I was following the Google announcment last week as i was at a Dell Future Cloud meeting just few blocks away from the Google event. We all started throwing idea's that was mainly inspired by the new Google Now and Google Glasses announcement. A world where were going to be allways connected, monitored and managed. We even went further to describe that world. A world where all this new devices would be planted in our body and we wouldn't even need to carry external devices like Glasses to do all that.
When we finished this session, on my way back home something felt wrong. Google Now sounds cool and scary at the same time. Is this the world that i want to be part of? more importantly is this the world that i'd like to see my kids growing to?
As i was going through this philosofical thoughts i looked around and came across an interesting book from 1972 by Alvin Toffler titled the Future Shock.
Alvin looks at the pace of innovation and the effect of that innovation on human being's. Alvin book looks at whether were really improving our productivity and quality of life with all this innovation. Here some of the interesting thoughts from his book that i thought we should all think about as when we decide to adopt all this "coo" technologies.
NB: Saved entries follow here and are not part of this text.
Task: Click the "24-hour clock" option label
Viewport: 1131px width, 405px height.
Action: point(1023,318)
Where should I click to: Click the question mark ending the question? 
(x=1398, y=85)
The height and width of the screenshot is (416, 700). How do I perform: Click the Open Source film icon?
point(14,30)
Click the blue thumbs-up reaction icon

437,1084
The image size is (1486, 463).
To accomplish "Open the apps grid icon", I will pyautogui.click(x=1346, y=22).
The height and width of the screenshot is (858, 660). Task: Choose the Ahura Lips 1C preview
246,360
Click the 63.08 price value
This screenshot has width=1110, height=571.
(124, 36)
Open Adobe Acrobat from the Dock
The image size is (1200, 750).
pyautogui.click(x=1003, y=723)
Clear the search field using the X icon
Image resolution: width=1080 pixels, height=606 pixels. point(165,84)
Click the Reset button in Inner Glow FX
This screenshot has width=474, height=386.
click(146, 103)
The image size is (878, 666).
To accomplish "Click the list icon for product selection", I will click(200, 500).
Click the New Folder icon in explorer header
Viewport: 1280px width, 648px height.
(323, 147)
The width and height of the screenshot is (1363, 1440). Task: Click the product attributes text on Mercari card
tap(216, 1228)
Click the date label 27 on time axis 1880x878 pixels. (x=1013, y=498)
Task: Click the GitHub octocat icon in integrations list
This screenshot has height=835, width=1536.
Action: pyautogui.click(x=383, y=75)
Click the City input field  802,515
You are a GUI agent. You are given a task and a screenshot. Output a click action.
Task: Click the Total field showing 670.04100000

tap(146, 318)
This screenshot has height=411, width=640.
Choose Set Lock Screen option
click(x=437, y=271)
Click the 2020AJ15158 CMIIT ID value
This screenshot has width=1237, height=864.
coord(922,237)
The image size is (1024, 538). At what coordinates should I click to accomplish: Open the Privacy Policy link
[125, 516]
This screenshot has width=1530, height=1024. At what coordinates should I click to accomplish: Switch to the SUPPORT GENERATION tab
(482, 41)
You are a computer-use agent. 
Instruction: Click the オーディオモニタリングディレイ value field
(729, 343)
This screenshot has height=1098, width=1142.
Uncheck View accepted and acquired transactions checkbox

While a human being's capacity to adjust physically, psychologically, and socially to this torrent of change is finite and quite limited, the pace of change is increasing and expanding into more and more areas of individuals' lives. Moreover, no one is asking for these profound and endless changes; they stem more from the economic impulses of the marketplace than from any kind of consumer demand, and perhaps we should be asking to what extent this flood of innovations actually enhances our lives, and personal convenience associated with all these innovations and technological improvements are worth the social, economic, and political change that follows in its wake.